Procuraduría emite alertas críticas sobre proceso electoral de curules de paz en Guaviare

A menos de dos semanas de las elecciones para las Circunscripciones Transitorias Especiales de Paz, la Procuraduría General de la Nación ha centrado su atención en el departamento del Guaviare, generando dos alertas fundamentales: una sobre posibles irregularidades en el censo electoral y otra sobre las condiciones de seguridad para ejercer el voto libremente.

Presunta trashumancia electoral en puestos rurales

El Ministerio Público remitió al Consejo Nacional Electoral información detallada sobre lo que podría constituir una práctica de trashumancia electoral en el Guaviare. Según los reportes, se estarían registrando incrementos atípicos y sospechosos en la inscripción de cédulas en varios puestos de votación rurales ubicados en los municipios de San José del Guaviare, El Retorno y Calamar, todos dentro de la Circunscripción Transitoria Especial de Paz número 7.

La Procuraduría proporcionó un ejemplo concreto que ilustra la magnitud de estas variaciones: en el puesto de votación Institución Educativa Agua Bonita SD Bocas Sto Domingo, ubicado en San José del Guaviare, se habría registrado un incremento extraordinario de 2.375 inscritos comparado con el censo electoral del año 2023. La entidad señaló que situaciones similares estarían ocurriendo en otros puntos de votación dentro de la misma región.

Esta preocupación se ve reforzada por una tutela admitida por un tribunal, citada por el diario El Tiempo, que describe aumentos igualmente llamativos en puestos rurales.

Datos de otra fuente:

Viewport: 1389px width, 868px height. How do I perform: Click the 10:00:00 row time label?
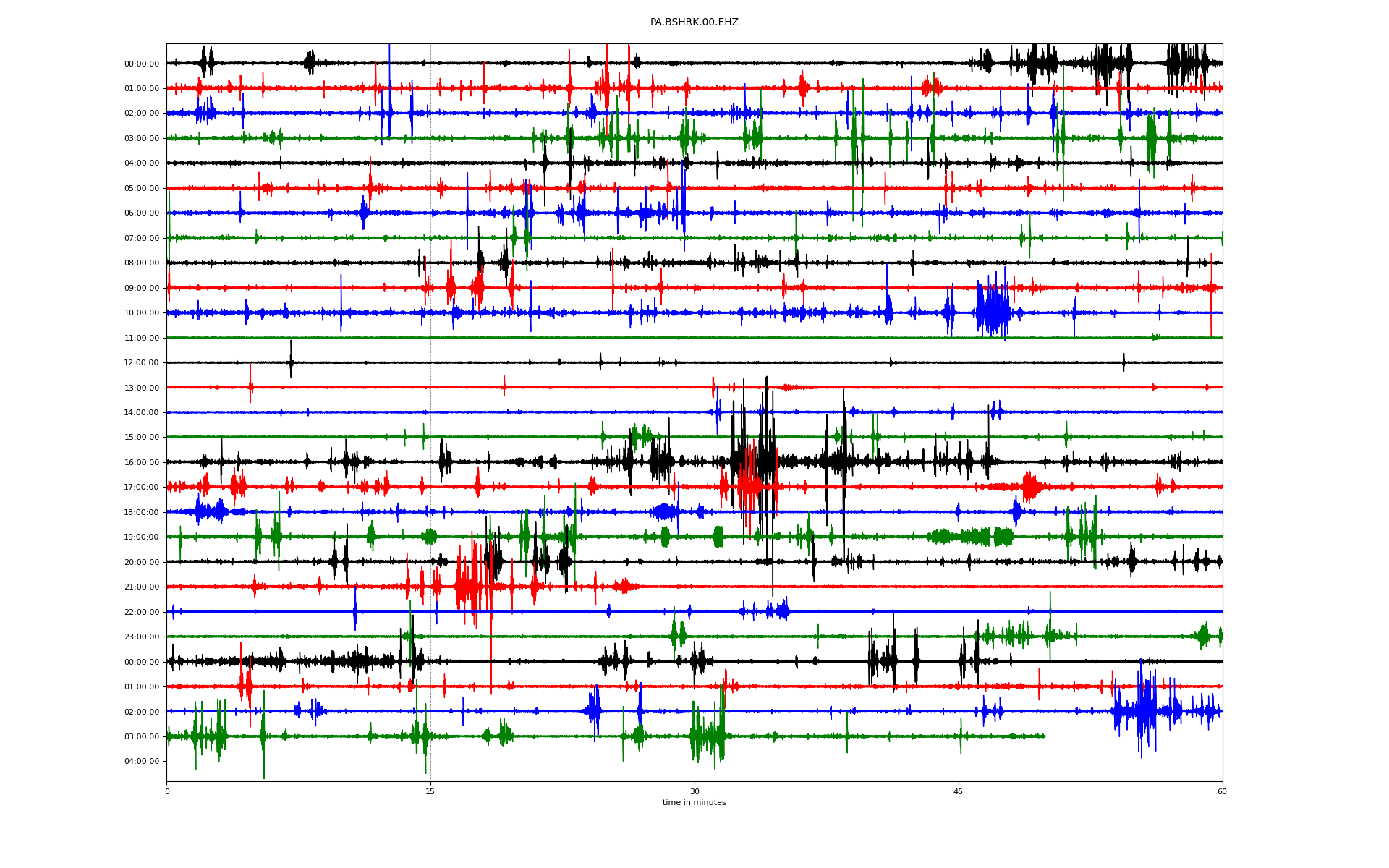tap(142, 313)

Según este documento, en Agua Bonita el censo electoral habría experimentado una variación dramática, pasando de apenas 170 inscritos en el año 2022 a la cifra extraordinaria de 2.789 inscritos para el proceso electoral de 2026.

Falta de garantías para el voto libre en vereda La Paz

En un segundo frente de alerta, la Procuraduría identificó problemas específicos de seguridad que podrían comprometer la libertad del sufragio. La entidad ubicó el foco de preocupación en la vereda La Paz, zona rural del municipio de El Retorno, donde advirtió la ausencia de condiciones mínimas de seguridad que garantizarían que los ciudadanos puedan ejercer su derecho al voto sin presiones ni temores.

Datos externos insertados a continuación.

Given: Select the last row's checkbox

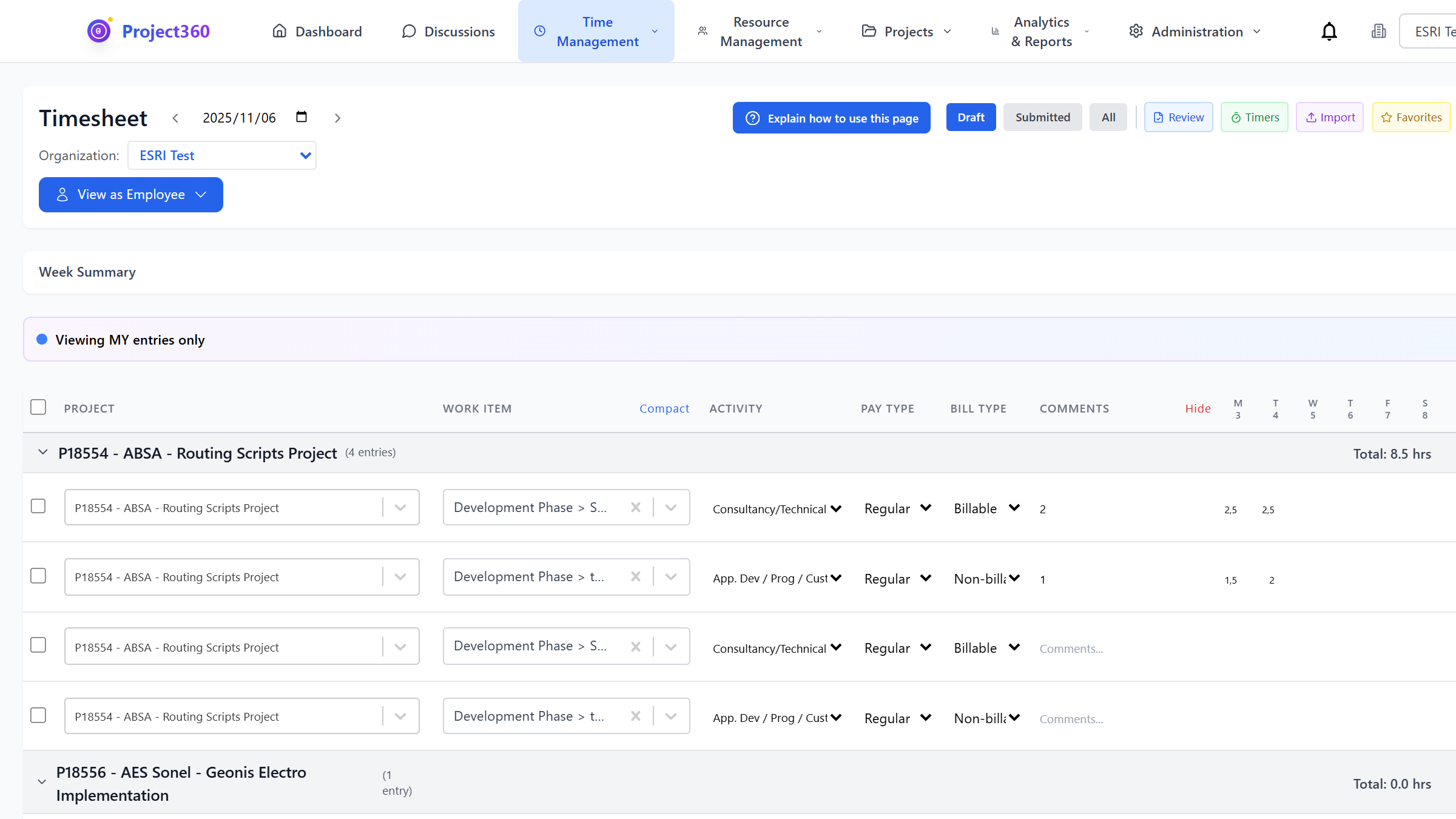Looking at the screenshot, I should pos(38,715).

El comunicado oficial menciona que se han establecido compromisos de colaboración con la Misión de Apoyo al Proceso de Paz de la Organización de Estados Americanos, las Naciones Unidas y la Defensoría del Pueblo. El objetivo de estas alianzas es buscar una intermediación efectiva con las comunidades locales y asegurar que se mantengan condiciones básicas para el desarrollo de la jornada electoral.

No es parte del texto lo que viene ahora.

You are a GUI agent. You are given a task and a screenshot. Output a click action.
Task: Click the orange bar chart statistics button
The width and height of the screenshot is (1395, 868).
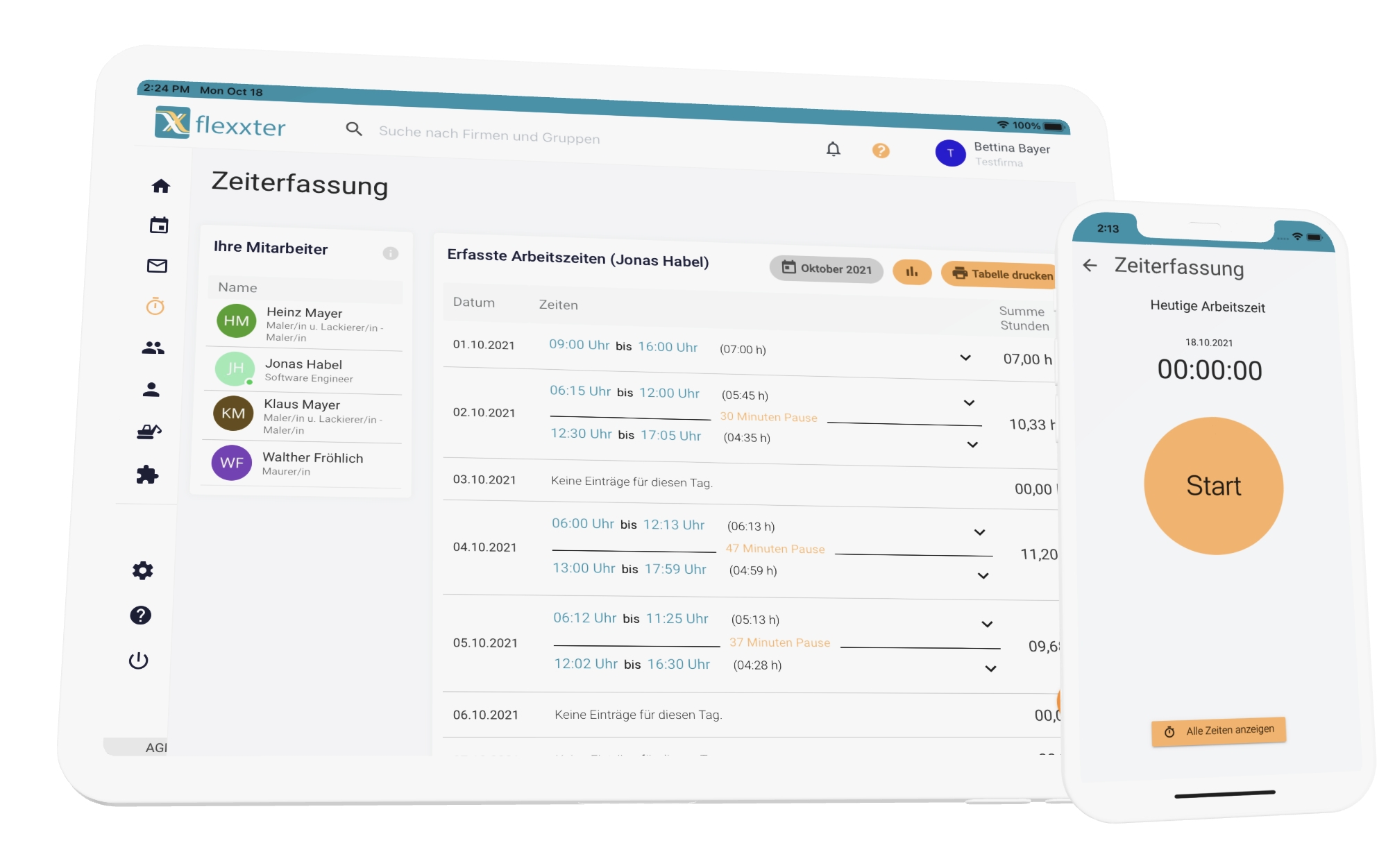point(912,272)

El detalle operativo como factor determinante

La discusión de fondo sobre estas elecciones es particularmente sensible debido a las características especiales de las curules de paz. La votación se realiza exclusivamente en puestos rurales, excluyendo completamente los ubicados en cabeceras municipales, lo que convierte en factor determinante la inscripción de cada ciudadano y el puesto específico donde queda registrado.

Cuando el censo electoral experimenta cambios abruptos e inexplicables en estas circunstancias, las alarmas institucionales dejan de ser retóricas para convertirse en señales concretas de posibles irregularidades que podrían afectar la legitimidad del proceso.

Próximos pasos y responsabilidades institucionales

La responsabilidad inmediata recae ahora sobre el Consejo Nacional Electoral, que debe valorar cuidadosamente la información remitida por la Procuraduría y tomar decisiones dentro del marco de sus competencias legales. Estas determinaciones podrían incluir revisiones de inscripciones cuestionadas y medidas para garantizar la transparencia del proceso, todo ello en el contexto de unas elecciones programadas para el 8 de marzo de 2026.

En la práctica, el mensaje institucional es claro y contundente: en las elecciones de curules de paz, el debate democrático no se juega únicamente en el ámbito de los discursos políticos, sino fundamentalmente en la integridad del registro electoral y en la capacidad real de cada ciudadano para llegar al puesto de votación y ejercer su derecho al sufragio sin miedo, presiones o condicionamientos de ningún tipo.